Passage to read:
Segment Open
Two kinds of distributed drives are used. The first can be referred to as a tightly coupled drive. This type of drive uses high throughput, deterministic networks such as SERCOS, Firewire, EtherCat, or Ethernet/Powerlink. The second can be referred to as a loosely coupled drive, and uses slower or less deterministic networks such as CANBus, and standard Ethernet.
One difference between tightly and loosely coupled approaches is that loosely coupled drives are controlled directly from the host, by sending commands such as “move the axis to position
x using a trapezoidal profile.” Tightly coupled drives are different in that each drive receives rapid, synchronized, position and/ or velocity updates. This occurs hundreds or even thousands of times per second.
Just like standalone drives, the advantage of distributed drives is reduced wiring and increased reliability. Another big advantage, particularly compared to a multi-axis motion card approach, is scalability, and motor interchangeability. Adding an axis in a distributed network is simple, since each drive tends to be a single axis module.
Segment Closed
Requirement 1:
Revise the passage on distributed drives from the words "One difference between" through the words "times per second.", replacing "trapezoidal profile" with "S-curve profile". Begin at the words that have "One difference between" and stop after "times per second.".
Requirement 2:
Carry on the passage on distributed drives, starting after its last sentence.

Records provided:
Segment Open
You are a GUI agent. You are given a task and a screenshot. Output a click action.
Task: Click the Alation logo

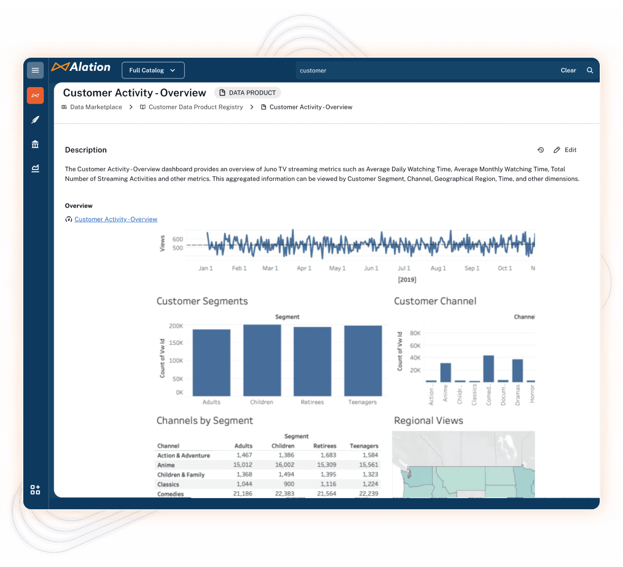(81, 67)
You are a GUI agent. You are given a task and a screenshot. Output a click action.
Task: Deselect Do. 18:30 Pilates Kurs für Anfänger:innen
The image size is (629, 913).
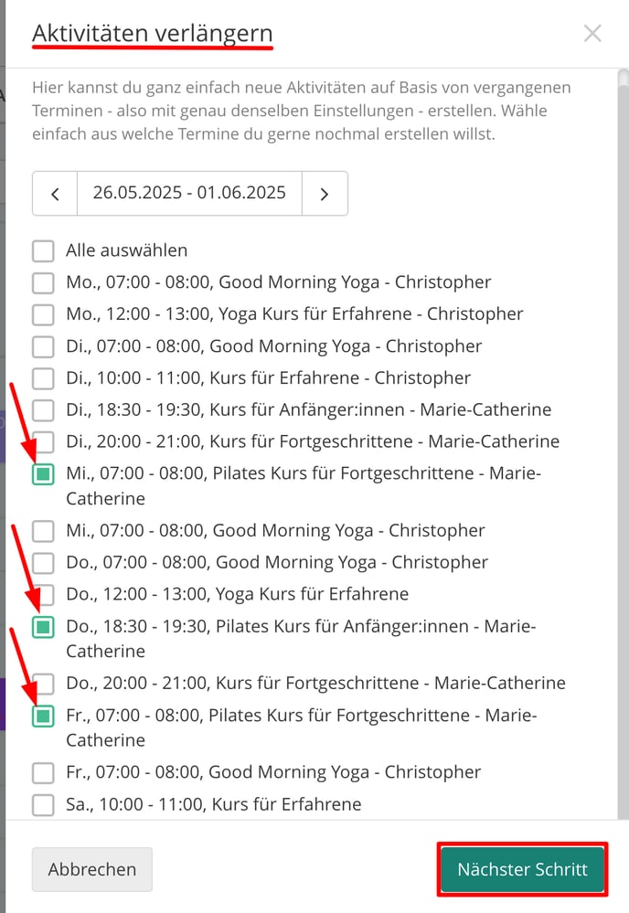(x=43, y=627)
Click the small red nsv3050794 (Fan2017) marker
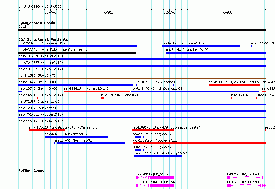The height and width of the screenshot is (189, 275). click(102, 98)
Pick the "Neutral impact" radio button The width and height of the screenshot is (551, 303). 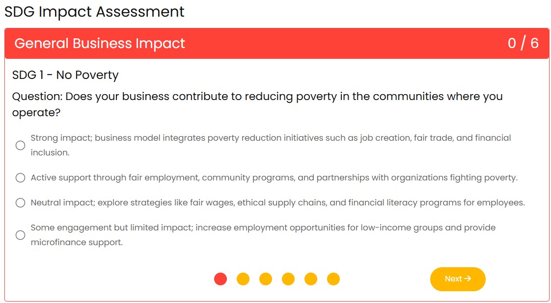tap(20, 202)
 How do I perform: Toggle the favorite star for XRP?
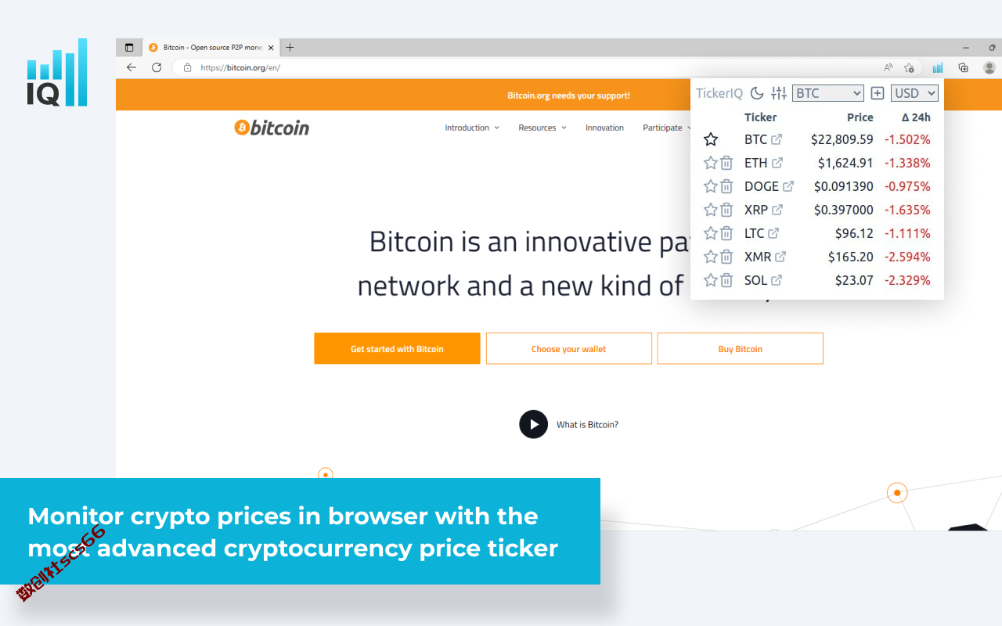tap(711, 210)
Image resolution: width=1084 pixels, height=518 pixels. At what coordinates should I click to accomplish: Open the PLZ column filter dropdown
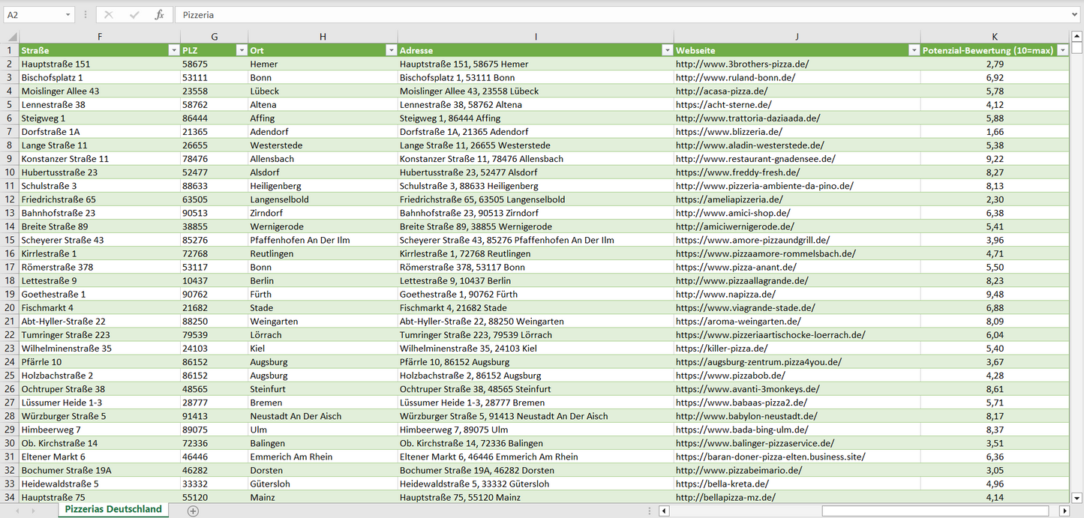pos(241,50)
Segment Closed
Segment Open
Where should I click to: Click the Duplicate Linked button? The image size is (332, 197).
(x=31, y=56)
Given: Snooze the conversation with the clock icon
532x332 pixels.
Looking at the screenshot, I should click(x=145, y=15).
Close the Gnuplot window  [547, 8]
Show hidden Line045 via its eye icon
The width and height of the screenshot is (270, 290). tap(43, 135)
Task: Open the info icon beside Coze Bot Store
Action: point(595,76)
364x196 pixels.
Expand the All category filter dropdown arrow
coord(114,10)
Segment Closed
Written reply 1:
One difference between tightly and loosely coupled approaches is that loosely coupled drives are controlled directly from the host, by sending commands such as “move the axis to position
x using a S-curve profile.” Tightly coupled drives are different in that each drive receives rapid, synchronized, position and/ or velocity updates. This occurs hundreds or even thousands of times per second.

Written reply 2:
Towards an integrated society
The fourth major type of motion controller is the integrated motion card. In this approach, shown in figure 4, the amplifiers are integrated directly onto the card. This combines the easy synchronization capability of multi-axis motion cards with the reliability advantages of drives.
A big advantage of this approach is easy servicing and very low cost, since there are no separate amplifiers to purchase. The main disadvantage is that the motor drive power levels tend to be low, since high switching voltages and heat are difficult to combine reliably with sensitive digital logic circuitry. Another important consideration is that the total number of possible combinations of motion computing platforms, amplifier power levels, and motor types, is extensive. Because of this, integrated motion cards tend to be designed for a specific application, rather than purchased off-the-shelf.
Such a custom card design can be a major undertaking, because algorithms for profiling and servo loop closure can be complex. The availability of off-the-shelf motion processor ICs greatly simplifies the task however. These ICs, available from a number of vendors, provide built-in functions such as trajectory generation, servo loop closure, commutation, and other functions.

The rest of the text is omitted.